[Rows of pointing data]
--------------------

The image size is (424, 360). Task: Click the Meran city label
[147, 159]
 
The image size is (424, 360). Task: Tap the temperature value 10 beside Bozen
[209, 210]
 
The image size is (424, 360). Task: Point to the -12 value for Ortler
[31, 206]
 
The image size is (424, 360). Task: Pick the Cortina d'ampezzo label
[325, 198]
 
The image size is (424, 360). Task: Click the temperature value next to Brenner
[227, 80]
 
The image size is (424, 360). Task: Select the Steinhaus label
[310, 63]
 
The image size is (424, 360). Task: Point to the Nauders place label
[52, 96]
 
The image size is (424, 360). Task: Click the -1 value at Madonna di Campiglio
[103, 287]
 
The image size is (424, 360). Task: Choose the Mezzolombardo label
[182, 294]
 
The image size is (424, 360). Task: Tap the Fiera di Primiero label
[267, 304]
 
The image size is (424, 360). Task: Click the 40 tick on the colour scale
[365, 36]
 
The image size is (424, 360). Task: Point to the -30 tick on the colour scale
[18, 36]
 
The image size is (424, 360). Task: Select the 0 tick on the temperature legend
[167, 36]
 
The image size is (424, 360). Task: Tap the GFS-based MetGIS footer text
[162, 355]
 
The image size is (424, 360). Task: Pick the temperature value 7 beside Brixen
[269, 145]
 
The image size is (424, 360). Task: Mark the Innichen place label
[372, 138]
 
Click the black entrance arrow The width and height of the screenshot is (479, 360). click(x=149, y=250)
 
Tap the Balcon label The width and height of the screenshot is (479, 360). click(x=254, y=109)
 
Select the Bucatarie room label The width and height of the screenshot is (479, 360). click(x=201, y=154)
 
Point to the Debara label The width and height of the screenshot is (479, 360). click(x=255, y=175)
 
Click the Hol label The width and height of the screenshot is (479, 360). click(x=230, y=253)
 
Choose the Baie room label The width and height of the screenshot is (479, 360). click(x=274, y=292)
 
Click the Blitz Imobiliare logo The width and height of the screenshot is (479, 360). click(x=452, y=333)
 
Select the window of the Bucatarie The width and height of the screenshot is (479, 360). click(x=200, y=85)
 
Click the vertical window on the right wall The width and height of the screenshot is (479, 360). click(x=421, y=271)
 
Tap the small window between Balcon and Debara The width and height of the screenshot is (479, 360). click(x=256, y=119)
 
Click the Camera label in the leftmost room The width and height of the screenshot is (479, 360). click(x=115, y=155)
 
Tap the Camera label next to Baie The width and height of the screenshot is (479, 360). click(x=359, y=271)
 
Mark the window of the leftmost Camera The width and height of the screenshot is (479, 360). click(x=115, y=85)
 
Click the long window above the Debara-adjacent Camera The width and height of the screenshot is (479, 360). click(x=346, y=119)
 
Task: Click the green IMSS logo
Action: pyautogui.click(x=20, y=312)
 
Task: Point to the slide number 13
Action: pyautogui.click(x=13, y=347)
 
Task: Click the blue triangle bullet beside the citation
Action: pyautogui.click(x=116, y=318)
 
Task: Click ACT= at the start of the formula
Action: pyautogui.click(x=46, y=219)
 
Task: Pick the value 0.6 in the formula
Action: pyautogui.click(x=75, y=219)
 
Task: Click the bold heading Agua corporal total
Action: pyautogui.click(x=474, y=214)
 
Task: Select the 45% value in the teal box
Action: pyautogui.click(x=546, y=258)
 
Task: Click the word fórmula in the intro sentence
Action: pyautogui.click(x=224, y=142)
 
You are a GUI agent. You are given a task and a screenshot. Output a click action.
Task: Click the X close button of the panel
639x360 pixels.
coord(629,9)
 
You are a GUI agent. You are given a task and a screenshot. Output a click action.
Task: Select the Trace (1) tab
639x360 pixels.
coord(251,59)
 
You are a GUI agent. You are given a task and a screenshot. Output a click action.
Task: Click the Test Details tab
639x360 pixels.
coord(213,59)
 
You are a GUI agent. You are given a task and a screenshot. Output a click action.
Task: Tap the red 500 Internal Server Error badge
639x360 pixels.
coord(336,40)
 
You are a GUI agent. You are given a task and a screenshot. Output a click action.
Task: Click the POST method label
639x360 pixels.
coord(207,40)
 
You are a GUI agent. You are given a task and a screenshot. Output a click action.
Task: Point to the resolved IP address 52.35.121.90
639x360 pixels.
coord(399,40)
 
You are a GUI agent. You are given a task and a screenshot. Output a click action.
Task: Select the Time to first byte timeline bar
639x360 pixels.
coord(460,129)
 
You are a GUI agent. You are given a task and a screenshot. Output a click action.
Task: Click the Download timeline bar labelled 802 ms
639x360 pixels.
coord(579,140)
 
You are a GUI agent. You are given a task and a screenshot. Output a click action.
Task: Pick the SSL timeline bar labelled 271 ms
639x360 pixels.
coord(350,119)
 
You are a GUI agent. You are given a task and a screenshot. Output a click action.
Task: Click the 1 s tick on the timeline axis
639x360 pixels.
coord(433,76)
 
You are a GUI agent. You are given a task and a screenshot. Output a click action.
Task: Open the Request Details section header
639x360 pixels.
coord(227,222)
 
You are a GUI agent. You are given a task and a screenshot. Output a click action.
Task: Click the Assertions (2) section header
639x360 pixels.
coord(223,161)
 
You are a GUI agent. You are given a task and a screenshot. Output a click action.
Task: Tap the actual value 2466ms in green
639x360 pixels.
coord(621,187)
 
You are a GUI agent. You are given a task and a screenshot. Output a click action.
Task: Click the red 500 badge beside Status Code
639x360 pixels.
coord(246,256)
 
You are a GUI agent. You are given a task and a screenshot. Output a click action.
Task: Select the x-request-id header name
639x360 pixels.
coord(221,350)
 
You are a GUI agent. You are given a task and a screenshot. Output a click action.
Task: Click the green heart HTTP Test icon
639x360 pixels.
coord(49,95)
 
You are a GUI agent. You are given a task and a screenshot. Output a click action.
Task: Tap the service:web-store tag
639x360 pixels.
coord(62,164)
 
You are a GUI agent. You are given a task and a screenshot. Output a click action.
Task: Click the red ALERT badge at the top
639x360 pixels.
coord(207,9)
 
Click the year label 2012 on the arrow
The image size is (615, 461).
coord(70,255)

--------------------

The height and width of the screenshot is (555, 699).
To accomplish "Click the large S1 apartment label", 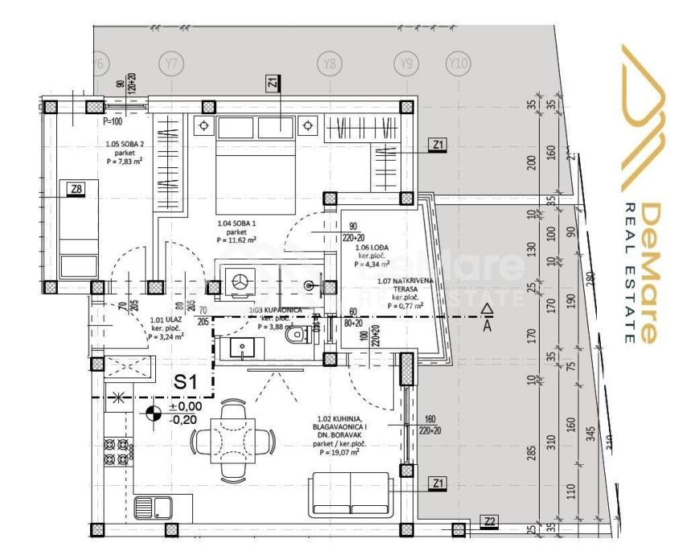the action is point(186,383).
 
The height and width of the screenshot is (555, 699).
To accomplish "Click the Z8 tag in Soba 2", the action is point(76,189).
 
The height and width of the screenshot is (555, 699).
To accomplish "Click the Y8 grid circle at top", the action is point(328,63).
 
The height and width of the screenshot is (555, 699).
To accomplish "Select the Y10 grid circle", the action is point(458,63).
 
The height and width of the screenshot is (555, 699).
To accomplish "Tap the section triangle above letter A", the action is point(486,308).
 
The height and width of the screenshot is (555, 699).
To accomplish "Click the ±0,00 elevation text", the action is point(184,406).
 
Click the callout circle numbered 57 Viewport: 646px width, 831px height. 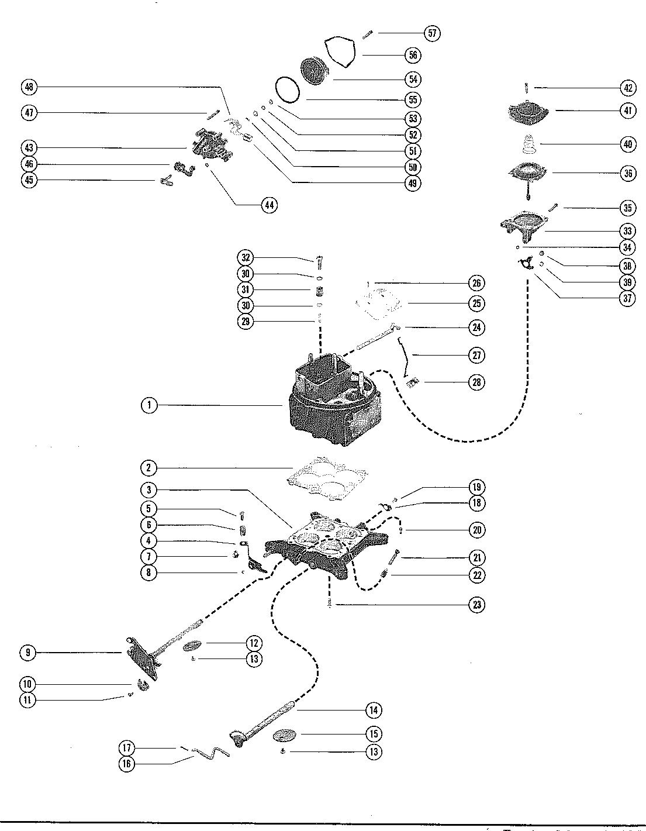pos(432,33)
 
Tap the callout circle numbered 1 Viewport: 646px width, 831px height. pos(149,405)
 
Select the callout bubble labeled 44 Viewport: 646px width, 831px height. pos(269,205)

--------------------

Required task >>
Return every line of the entries above that contains the word "beside", copying each line in full.

Full answer >>
The image size is (424, 360). Task: Tap the temperature value 10 beside Bozen
The image size is (424, 360). Task: Pick the temperature value 7 beside Brixen
Task: Click the blue triangle bullet beside the citation
Task: Click the red 500 badge beside Status Code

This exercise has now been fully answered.